──────── TASK INPUTS ────────

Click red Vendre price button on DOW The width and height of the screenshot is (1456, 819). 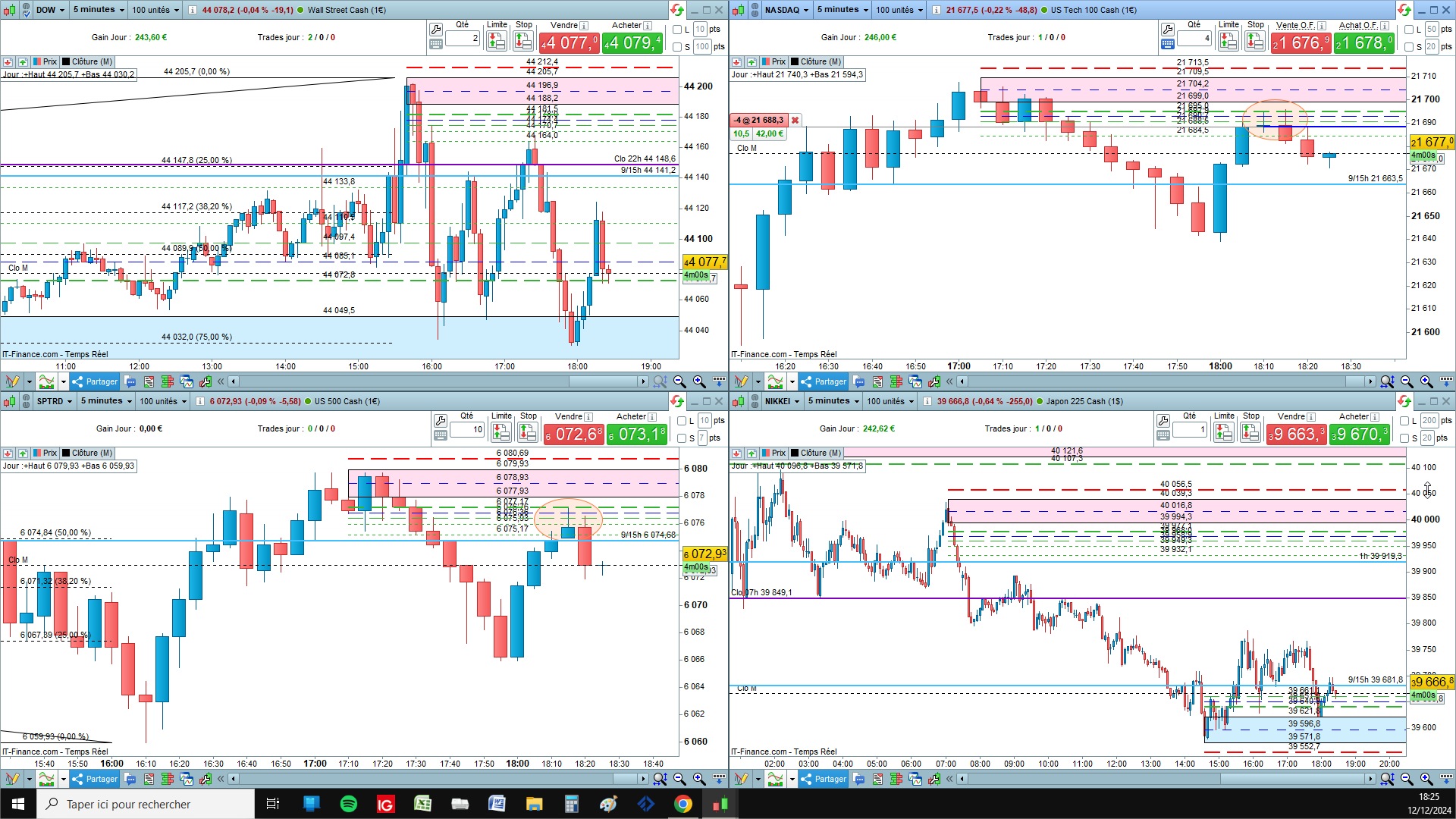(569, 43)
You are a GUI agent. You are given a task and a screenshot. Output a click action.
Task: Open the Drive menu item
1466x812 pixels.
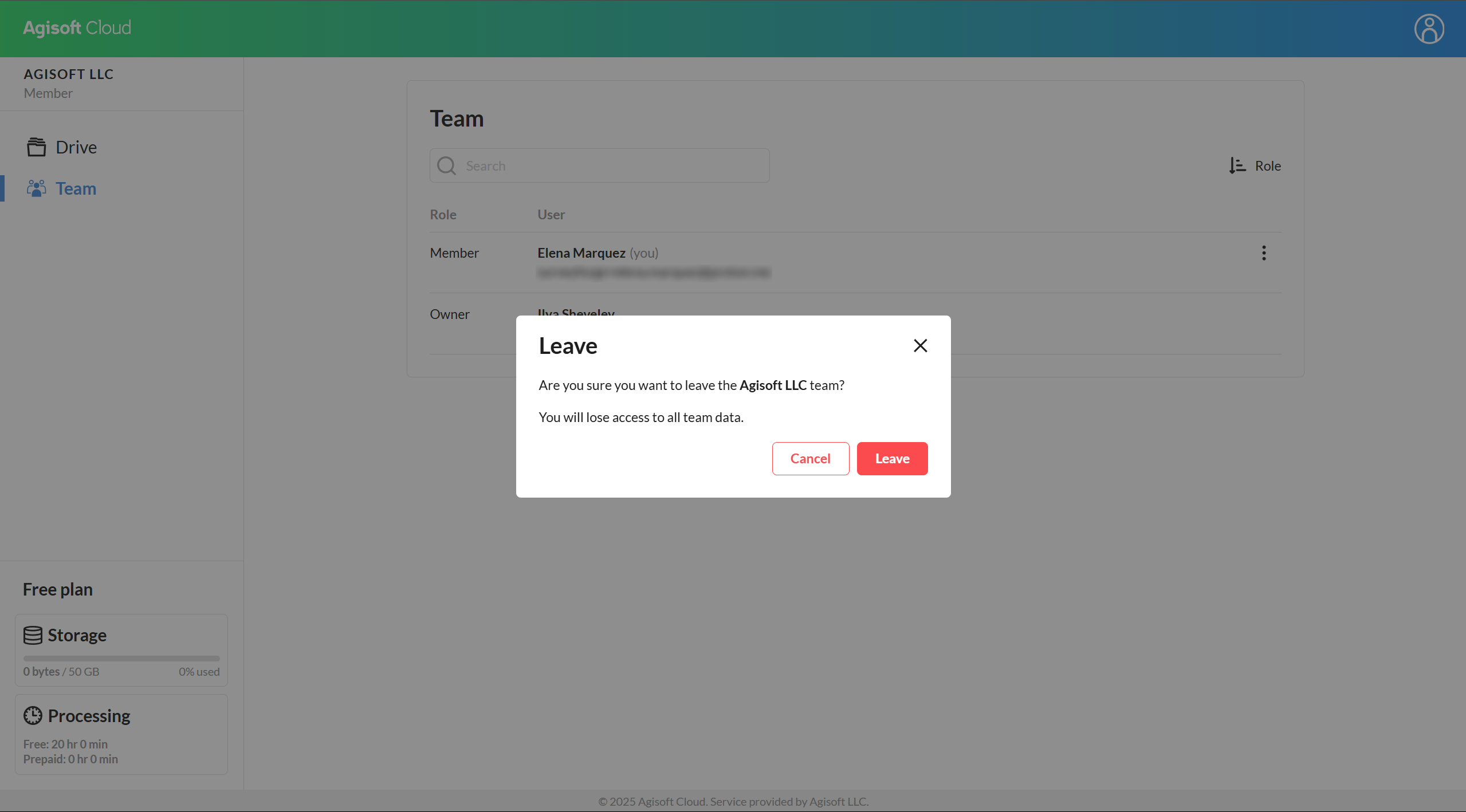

────────
──────── TASK INPUTS ────────

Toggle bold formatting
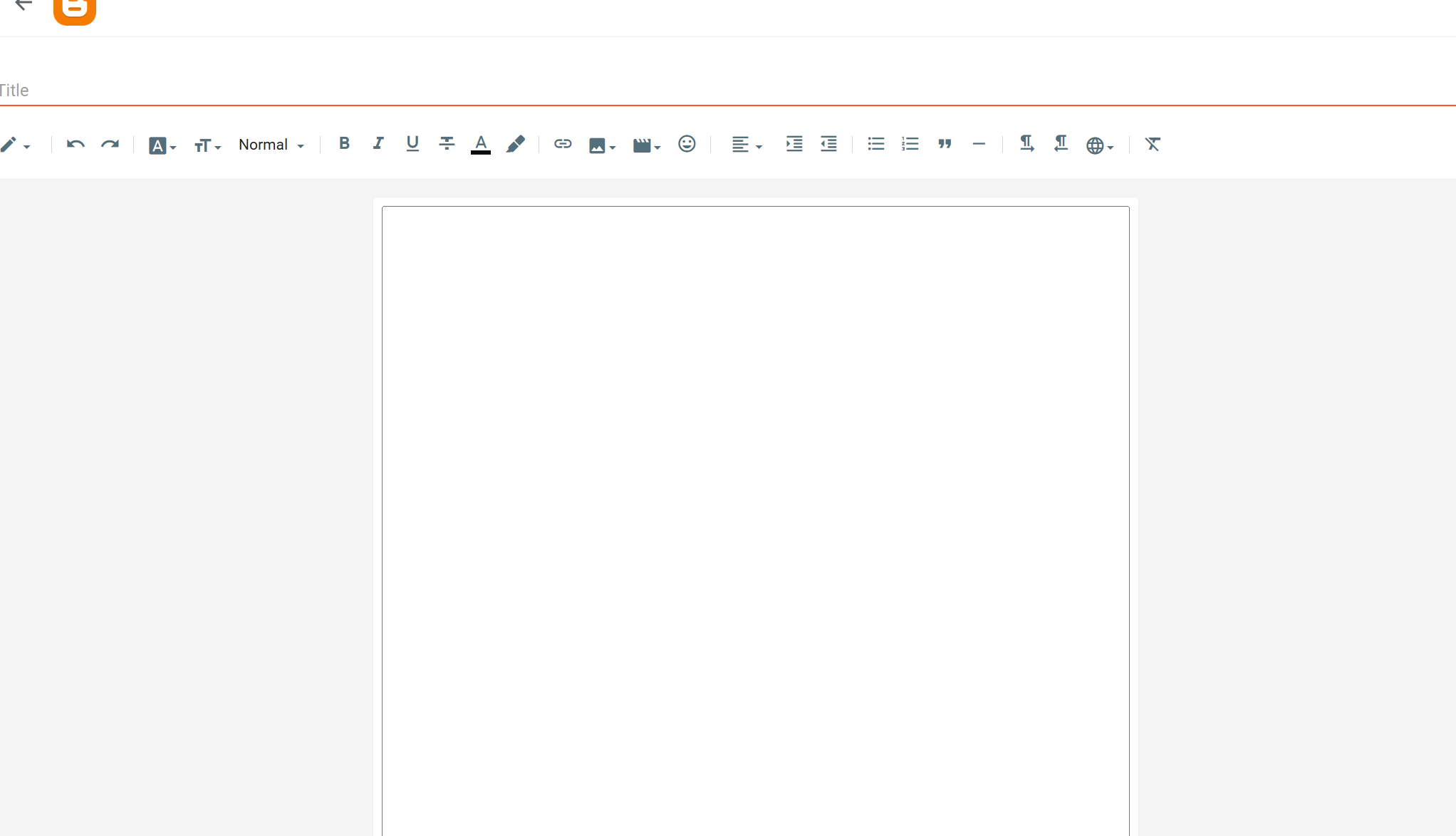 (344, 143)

────────

TASK INSTRUCTIONS:
Using the entries above, output exactly the lines between the line holding "You are a GUI" and the line holding "1466x812 pixels.", end lines included, and nothing more.

EXERCISE ANSWER:
You are a GUI agent. You are given a task and a screenshot. Output a click action.
Task: Open the Drive menu item
1466x812 pixels.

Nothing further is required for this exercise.